- [Excerpt]
The little passage beginning this week’s Gospel makes more sense with what precedes it than with what comes after. Jesus says these words after sending out the seventy, who come back rejoicing that the demons submitted to them. Jesus says He saw Satan falling like lightning from heaven, but then says the disciples should rejoice not that demons are subject to them, but that their names are written in heaven.

Jesus then prays to the Father: “I thank You, Father, Lord of heaven and earth, that You have hidden these things from the wise and prudent and revealed them to babes. Even so, Father, for so it seemed good in Your sight. All things have been delivered to Me by My Father, and no one knows who the Son is except the Father, and who the Father is except the Son, and the one to whom the Son wills to reveal Him.”

Here we get a thread of a link to what follows in the parable of the good Samaritan, which perhaps we can follow. The Gospel is hidden from the wise and prudent, like the lawyer, but revealed to babes, like the disciples and those who receive their message.

- [Given data]

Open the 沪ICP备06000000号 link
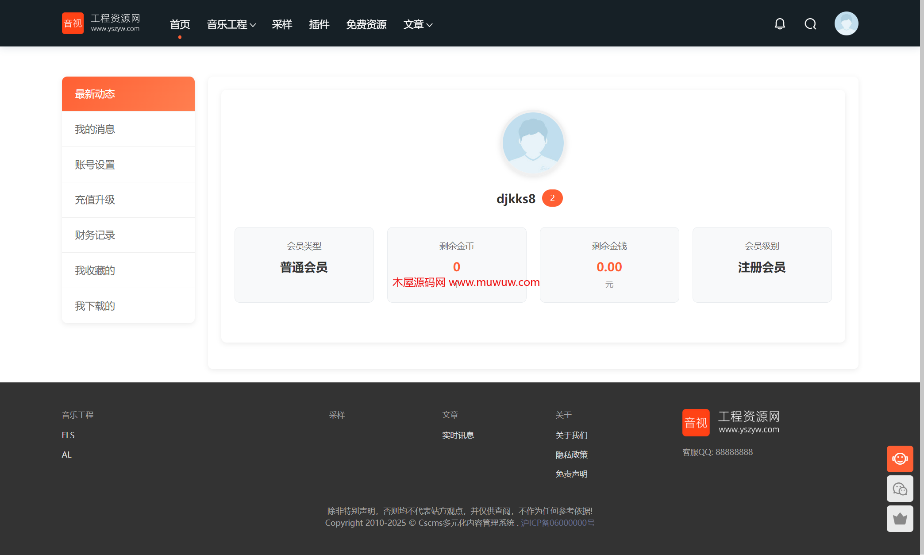The width and height of the screenshot is (924, 555). pos(558,523)
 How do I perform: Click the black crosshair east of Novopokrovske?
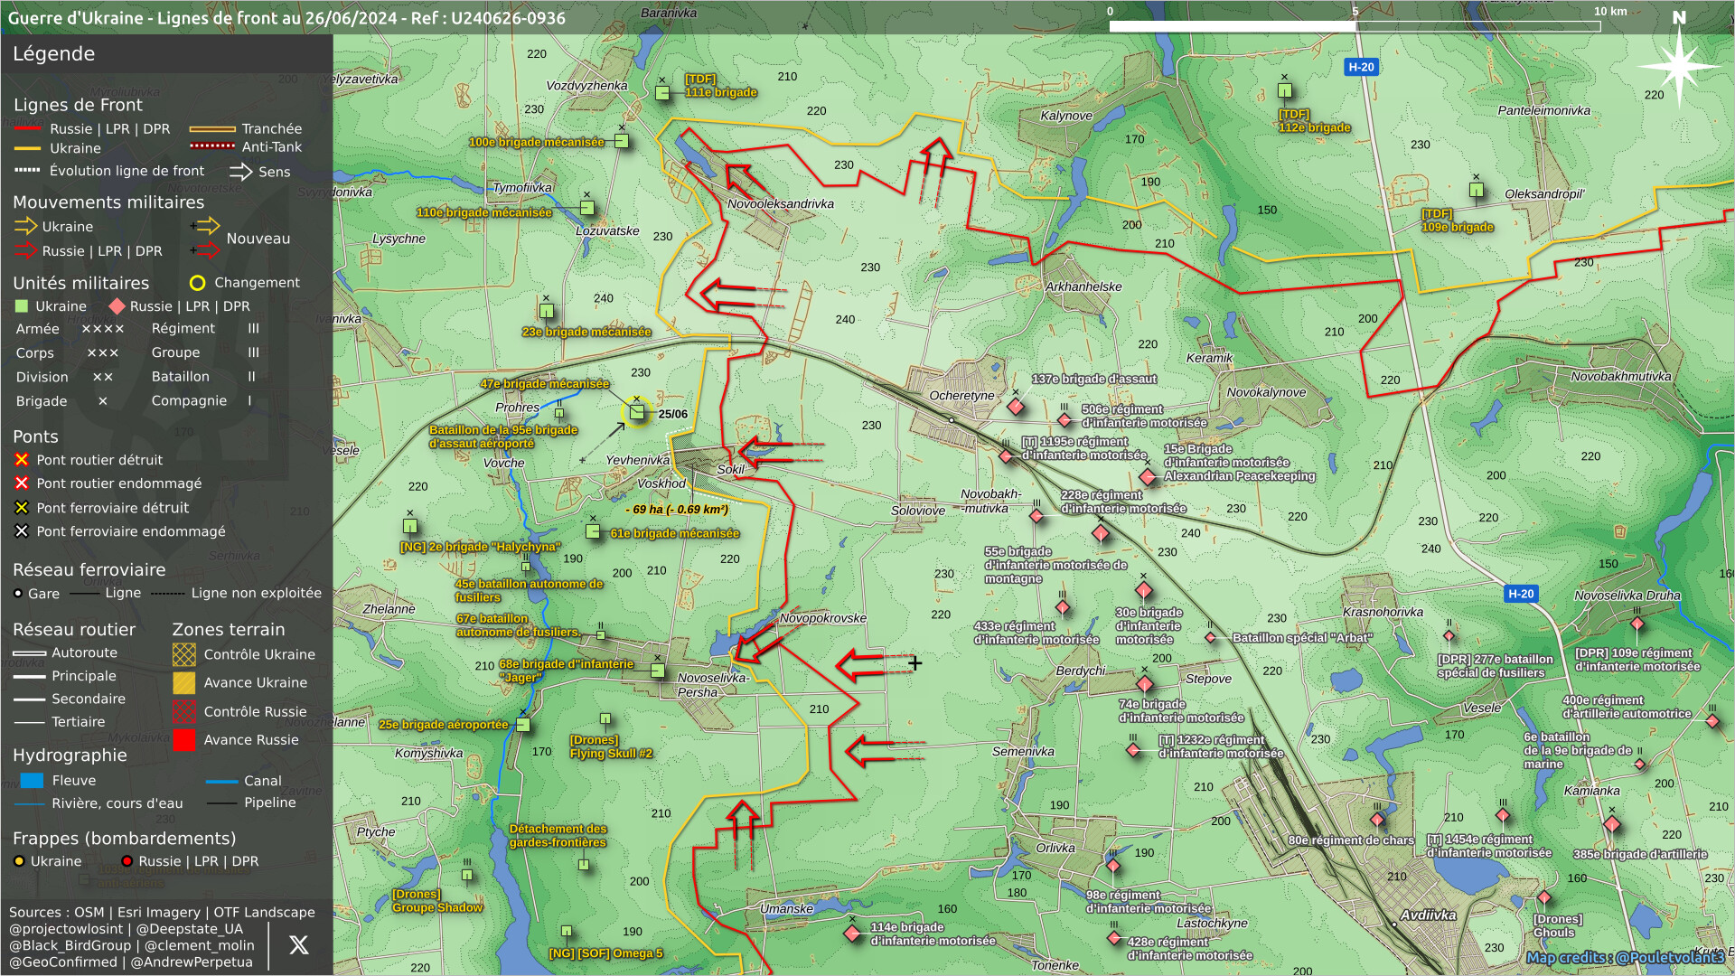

- [Objectives]
1. Using the Gospel commentary, decide whether each statement agrees with it: (a) The seventy returned glad that the demons had submitted to them. (b) Jesus tells the disciples to rejoice that demons are subject to them. (c) The commentary compares the lawyer to the wise and prudent. Give yes or no for each, with the deciding words quoted.
2. Carry on the Gospel commentary from its final sentence.

- [Per-task answers]
1.
(a) Yes: "who come back rejoicing that the demons submitted to them."
(b) No: "the disciples should rejoice not that demons are subject to them, but that their names are written in heaven."
(c) Yes: "The Gospel is hidden from the wise and prudent, like the lawyer."

2.
In any event, who sees and hears and who does not comes down to one thing: the Son willing to reveal the Father to them. If the Son wills to reveal the Father to someone, someone can know the Father and the Son.

The disciples, the babes, were the ones to whom Jesus willed to reveal the Father, and therefore to whom the Father revealed “these things,” that is, the fall of Satan’s kingdom. Even the Old Testament kings and prophets did not get this blessing. This gets to a theme coming up in several places in the New Testament, that the Gospel was veiled in the Old Testament, a hidden mystery.

Imagine being Moses, knowing of another prophet to come, but not knowing who. Imagine King David, receiving inspirations about the cross in type, without a full clue of what it all meant. Or imagine Isaiah hearing of a suffering servant who would save Israel. What did it all mean? The greats of the Old Testament ached to know what it all meant, but that knowledge was reserved for humble fishermen and the like, the disciples, the babes relatively speaking.

And make no mistake. All things center on Christ. Christ is the mystery made manifest; specifically Christ crucified is the mystery made manifest. And this does set up the parable of the good Samaritan nicely, providing something of a bridge from what precedes to the parable.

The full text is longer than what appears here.